Data records

Content starts

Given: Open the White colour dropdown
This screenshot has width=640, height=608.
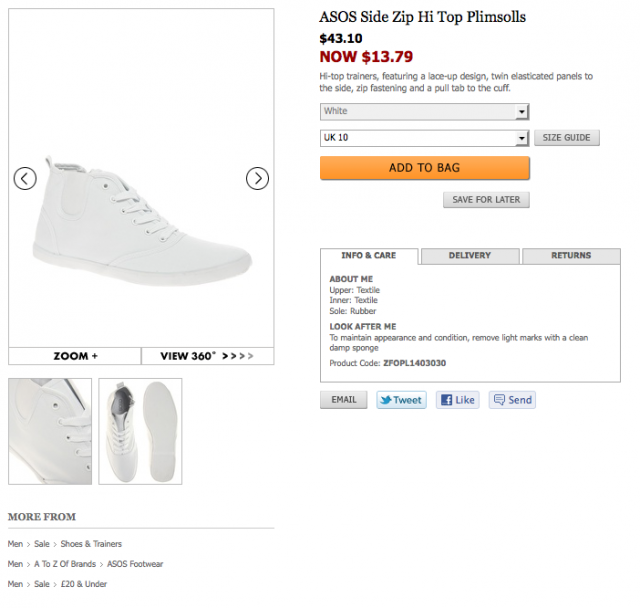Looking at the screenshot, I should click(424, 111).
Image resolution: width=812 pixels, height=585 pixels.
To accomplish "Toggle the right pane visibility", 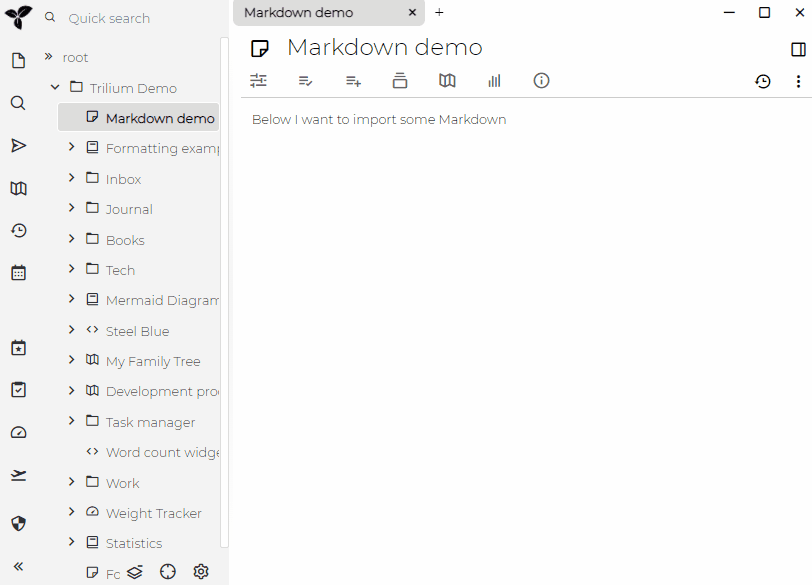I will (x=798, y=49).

Content ends

● **The problem**:
Only the lines from the start of the records to the line with "Image resolution: width=812" belong in the copy. Print them exactly, minus pictures.

● **Reply**:
Given: Open the White colour dropdown
This screenshot has width=640, height=608.
Looking at the screenshot, I should click(424, 111).
Image resolution: width=812 pixels, height=585 pixels.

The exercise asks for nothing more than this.